What’s the darkest color you can think of? Most people would say black. Scientists aren’t so sure anymore after Vantablack was created.
Developed by Surrey NanoSystems in 2014, the technology is truly one a kind. Short for vertically aligned nanotube array, Vantablack is now the darkest black color in the world—capable of absorbing 99.965 percent of visible light radiation.
Vantablack is made from an array of nanotubes, grown on a base of aluminum foil. The color absorbs so much light that it appears completely smooth on a crumpled piece of aluminum foil.
To get an idea of what this mysterious material actually looks like, scientists coated a can of Lynx deodorant body spray with Vantablack. The process took roughly 400 hours over the course of four months because Vantablack is 10,000 times thinner than the average human hair.
The result? An almost completely two-dimensional hole, in the shape of a Lynx can.
This is revolutionary, and many artists seem to think so as well. This is why the art community was outraged when Surrey NanoSystems announced its decision to restrict the use of Vantablack in artistic ventures.
Except for one lucky artist, Anish Kapoor, who specializes in producing art that distorts perception.
The scientists at Surrey Nanosystems were impressed with Kapoor’s work. Ben Jensen, founder and chief technology officer, said “He has an amazing ability to see things that other people don’t and he’s famous for his work in reflections and voids.”

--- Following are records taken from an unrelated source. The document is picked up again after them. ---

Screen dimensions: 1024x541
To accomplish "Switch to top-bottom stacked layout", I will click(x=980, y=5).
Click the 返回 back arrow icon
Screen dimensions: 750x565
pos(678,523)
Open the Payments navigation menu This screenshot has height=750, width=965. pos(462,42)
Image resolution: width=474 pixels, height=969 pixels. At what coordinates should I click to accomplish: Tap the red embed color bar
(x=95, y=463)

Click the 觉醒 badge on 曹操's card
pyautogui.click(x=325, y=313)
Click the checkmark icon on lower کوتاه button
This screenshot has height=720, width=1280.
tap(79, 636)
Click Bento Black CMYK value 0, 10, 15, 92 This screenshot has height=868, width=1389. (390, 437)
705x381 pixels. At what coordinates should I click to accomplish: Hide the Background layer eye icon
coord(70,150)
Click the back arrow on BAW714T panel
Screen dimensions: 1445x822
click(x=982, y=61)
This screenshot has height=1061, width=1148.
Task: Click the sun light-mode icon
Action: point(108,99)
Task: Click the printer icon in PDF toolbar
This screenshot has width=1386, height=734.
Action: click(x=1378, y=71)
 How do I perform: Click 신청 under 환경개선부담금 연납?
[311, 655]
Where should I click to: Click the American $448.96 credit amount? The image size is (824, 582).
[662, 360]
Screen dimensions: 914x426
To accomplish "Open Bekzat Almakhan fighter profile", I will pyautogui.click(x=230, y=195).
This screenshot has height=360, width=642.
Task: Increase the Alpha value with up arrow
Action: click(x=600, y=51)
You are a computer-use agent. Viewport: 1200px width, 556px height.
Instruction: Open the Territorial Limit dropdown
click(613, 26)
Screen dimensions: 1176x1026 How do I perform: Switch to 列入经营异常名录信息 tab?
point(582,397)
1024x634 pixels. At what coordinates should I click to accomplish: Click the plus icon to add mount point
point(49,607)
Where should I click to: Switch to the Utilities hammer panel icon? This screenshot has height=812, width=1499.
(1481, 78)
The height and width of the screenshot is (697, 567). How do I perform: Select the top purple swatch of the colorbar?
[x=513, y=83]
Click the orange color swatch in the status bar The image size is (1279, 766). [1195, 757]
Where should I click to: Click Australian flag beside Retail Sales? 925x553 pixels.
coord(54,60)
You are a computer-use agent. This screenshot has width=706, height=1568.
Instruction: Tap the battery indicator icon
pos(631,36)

The company addressed the art community on their website, saying “Vantablack is generally not suitable for use in art due to the way in which it’s made. Vantablack S-VIS also requires specialist application to achieve its aesthetic effect. In addition, the coating’s performance beyond the visible spectrum results in it being classified as a dual-use material that is subject to UK Export Control. We have therefore chosen to license Vantablack S-VIS exclusively to Kapoor Studios UK to explore its use in works of art. This exclusive license limits the coating’s use in the field of art, but does not extend to any other sectors.”
In other words, Vantablack is not available for commercial art use yet. It requires a temperature of approximately 400°C to grow and it needs to be maintained at highly specific temperatures and pressures, which makes exporting it out of the UK very difficult.
However, Vantablack could still serve a multitude of other purposes. Its potential uses are mostly in the tech world. Namely, for advances in space technology, such as the absorption of stray light from telescopes and infrared cameras. This could greatly increase the sensitivity of long distance telescopes.
It is believed that Vantablack could be used in military applications, such as thermal camouflage, due to its incredible heat absorbing properties.
Scientists are already astounded by the opportunities Vantablack has created for both the arts and the sciences. With so many possibilities, we can only imagine what the future holds.